The above social networks can be used to connect with fans. Although some artists get management, or PR representatives to do this for them, most find it more effective (and easier) to maintain social networks themselves.

Data Collection is now extremely important for emerging artists. Wherever possible (at gigs, through websites, on Facebook, etc.), gather email addresses and phone numbers. This can prove a very useful tool when releasing music or announcing tours. Many industry figures advise emerging artists to give away tracks in exchange for email addresses or mobile numbers and having a strong database works in your favour when the industry comes knocking - though Ellie points out that labels will sign artists regardless, mobilising your fan base can be very important.

Building live reputation and securing key gigs

There's no easy way to do this but for the majority of genres, building a live reputation is extremely important. In the early stages of artist development, it's important to play gigs and improve. However, once reputation is building, try to limit gigs so that you are playing at least one key gig in your area per month. Try to get in with the right promoters by going to the right gigs, getting music to them and getting people to your shows. Building live reputation locally can be really helpful and some good contacts for the North East can be found below.

For good gigs outside your region, find out where other similar artists are playing and contact promoters once your reputation is good (through live shows, press and radio). Setting up gig swaps is a great option and we'd recommend promoting your own shows to get experience and see how the live world really works (also don't be afraid to use unconventional venues like warehouses, churches, art galleries etc...)

Obviously securing a live agent can really help here. This is where building a reputation in your area and securing key press and radio play can really help.

DIY releases

It's never been easier to release your own music and most artists who have been signed by major or large independent labels will have already released material themselves first. It can certainly help as labels and publishers are not getting involved in artist development at early stages any more.

Once you've recorded your music, consider manufacturing (either through a plant or DIY) promo CDs or proper releases on CD or vinyl, depending on who you are targeting and how many you think you can sell. Often the DIY approach can work and you should be able to sell copies at gigs and in good local independent record shops.

However, the high costs of manufacture mean that you can effectively release digitally on your own. We recommend sites like for your releases and digital aggregators such as AWAL, EmuBands and Ditto Music will help you to release via sites such as ITunes and Spotify. A useful guide to the digital aggregators can be found via Wired.

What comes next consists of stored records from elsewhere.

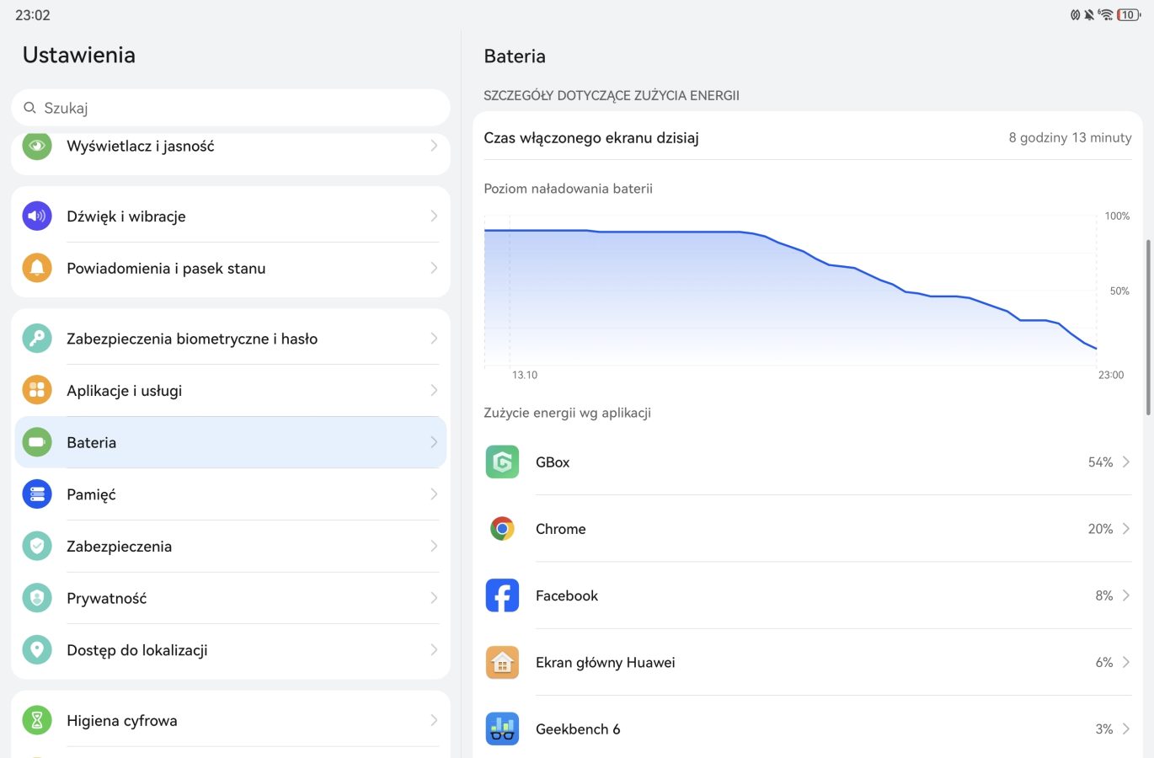
Task: Open the Prywatność settings entry
Action: coord(231,598)
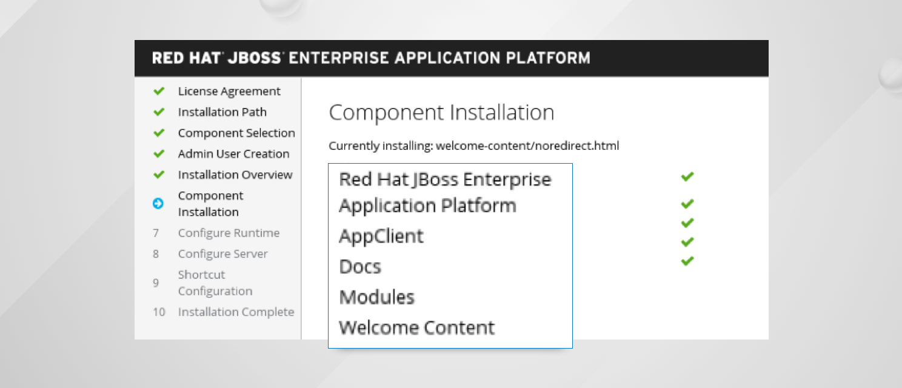Click the topmost green checkmark in status column

coord(687,176)
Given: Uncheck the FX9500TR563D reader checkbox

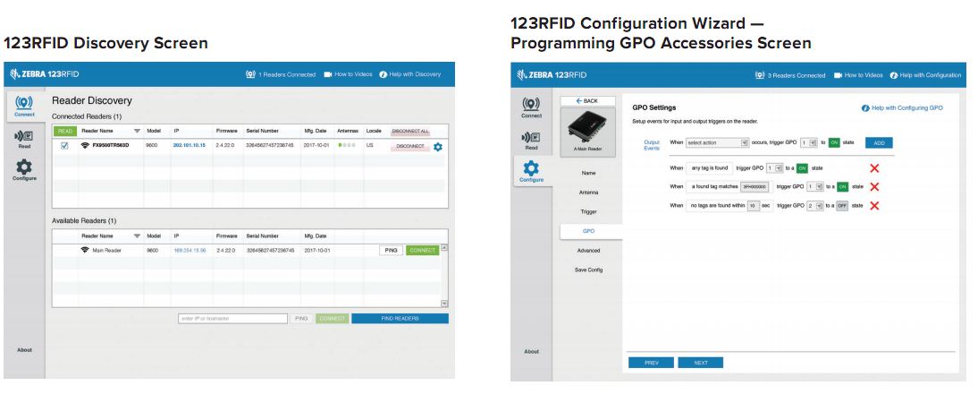Looking at the screenshot, I should click(63, 146).
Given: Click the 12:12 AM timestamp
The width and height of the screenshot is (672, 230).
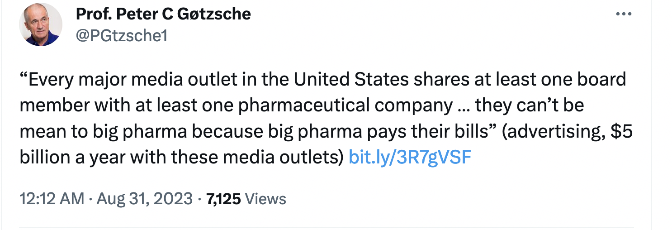Looking at the screenshot, I should coord(52,199).
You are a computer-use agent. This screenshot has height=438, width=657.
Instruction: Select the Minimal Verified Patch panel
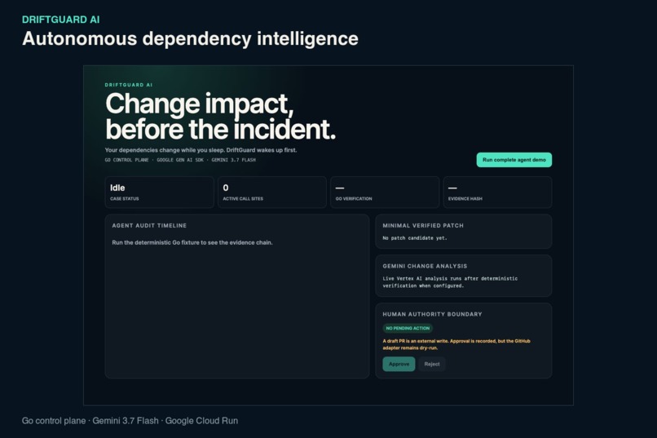(x=464, y=232)
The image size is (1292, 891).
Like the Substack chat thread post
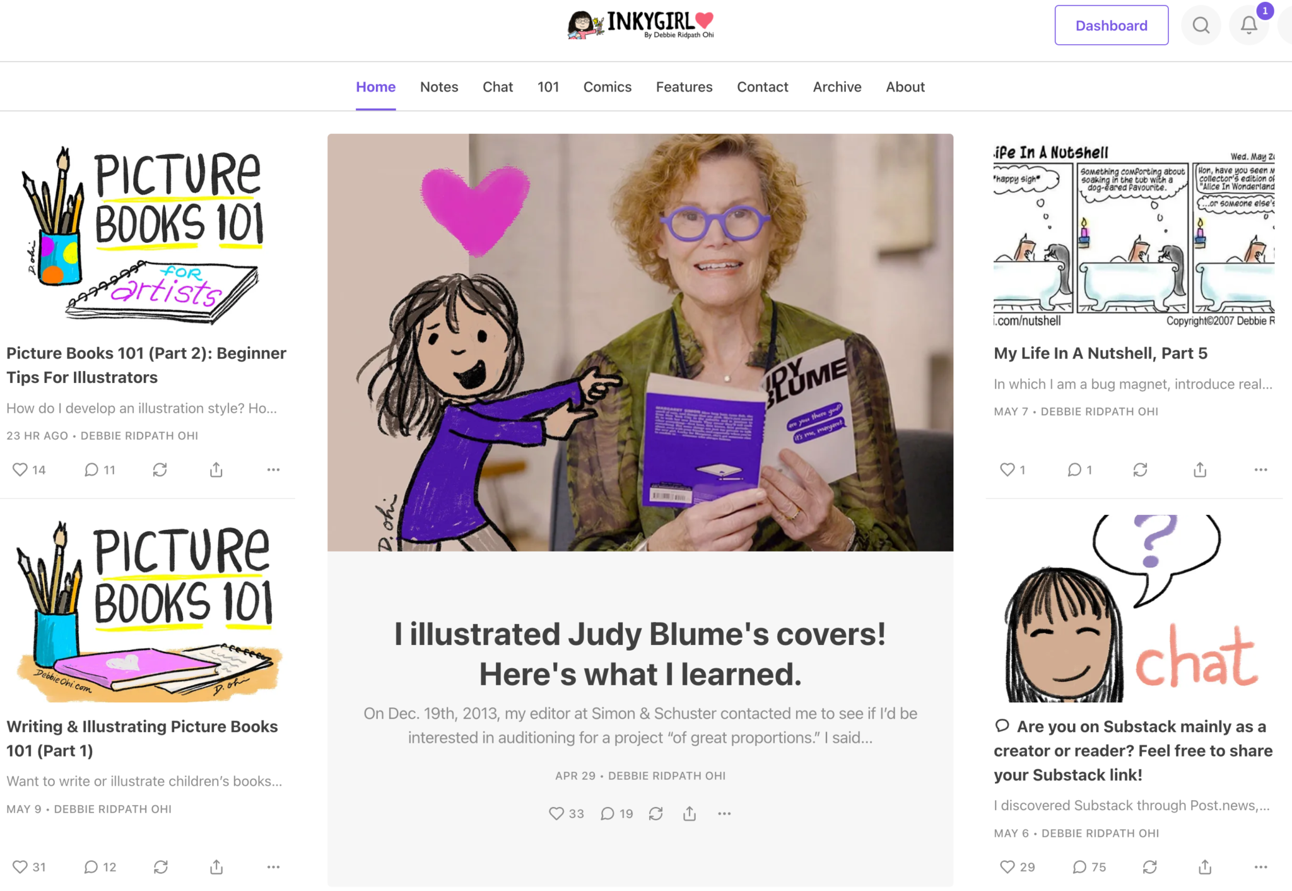tap(1017, 867)
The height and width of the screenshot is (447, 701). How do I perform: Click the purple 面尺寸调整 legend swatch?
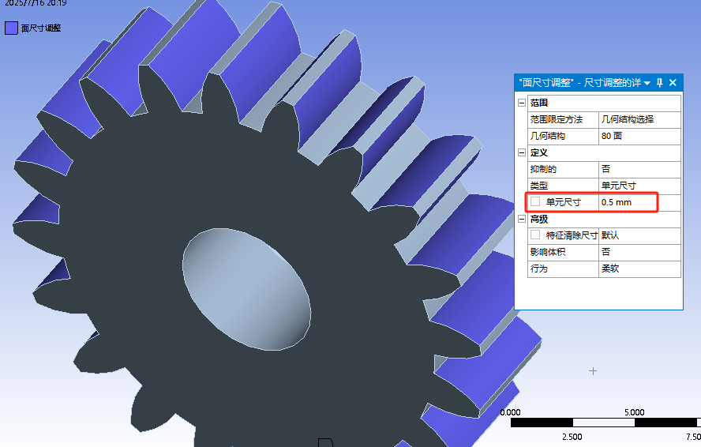(11, 28)
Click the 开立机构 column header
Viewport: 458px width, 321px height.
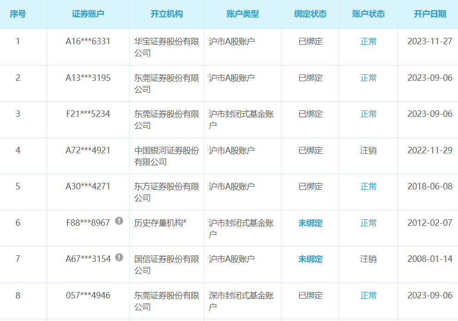click(x=166, y=14)
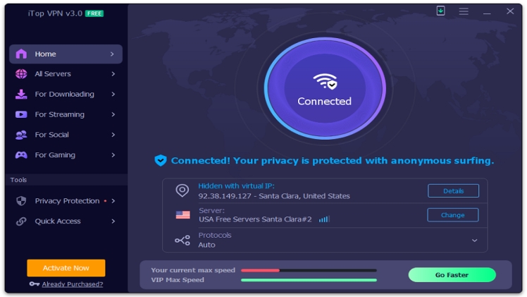
Task: Open the hamburger menu icon
Action: pyautogui.click(x=464, y=11)
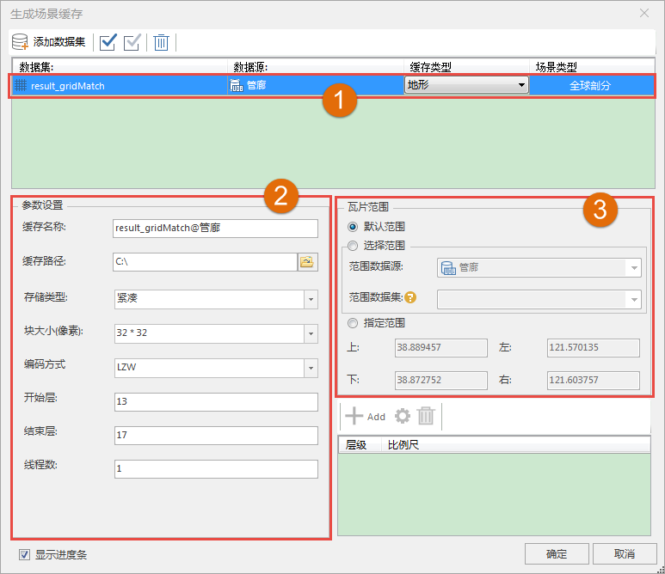Expand the 编码方式 LZW dropdown
This screenshot has height=574, width=665.
(x=310, y=368)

For more hands-on advice and support on DIY releases, contact us now

Building your team

DIY doesn't mean Do It Alone and it's important for emerging artists to build a strong, reliable team around them.

Ellie Giles feels that you shouldn't wait for a label to come to you and help you to build your team:

"Get a plugger like Chris involved who knows everyone at radio...a press person (PR) who is passionate about your music can also be found early. And if you can't find that team in the early days, wait it out - perhaps the music isn't right yet." - Ellie Giles, Fiction Records

"Labels are rightly so picky. If you've send them crap music and then try again, it gets binned." - David Burn, Detroit Social Club 

Detroit Social Club did it very differently. They got a music lawyer first - they are very approachable and very well connected because they work with others in the industry. The law firm then got in touch with DSC's manager (Geoff Barradale).

Securing management is often very tricky for emerging artists and can make a massive difference. Someone who is passionate about your music, well connected and skilled at building campaigns is very hard to come across. The age old approach of contacting good managers is unfortunately becoming futile. On the whole, good managers have their ears to the ground and rely on word of mouth. As long as you are doing things right in your area and securing good press and radio coverage, management will come to you and a good manager can make a massive difference. Watch this video from our Music Futures Conference featuring some good adivce from the MMF's Jon Webster.

Booking agents again have their ears to the ground and if you can build a good live reputation and are at the stage where agents can get on board to help you to book key dates and headline and support tours, they will come to you. It's easy to find out on the web who is booking for your favourite artists and it's important to work with an agent who has an appropriate roster of artists.

When choosing your team, get references from people you trust first. There are still many cowboys out there and there's a danger you will get stuck with a poor team who are not prioritising you as an artist.

Generally, labels and publishers get involved at a later stage when you have this team in place. Many companies will work alongside your existing team but occasionally will prefer to use in-house PR or pluggers.

Press and radio

The above industry targets, including labels, keep an eye on key press and radio playlists to identify new artists they want to work with. Good press and radio coverage can also really boost your fan base and there are many outlets available.

Start at a local level and secure reviews and features in local press and plays on local radio (see lists below for North East targets). There are also national outlets for emerging artists and we thoroughly recommend you use the BBC Introducing network and Amazing Tunes/Radio.

A great guide to sending music to radio can be found on Tom Robinson's Fresh on the Net site, you can also submit music to the team's Listening Post here.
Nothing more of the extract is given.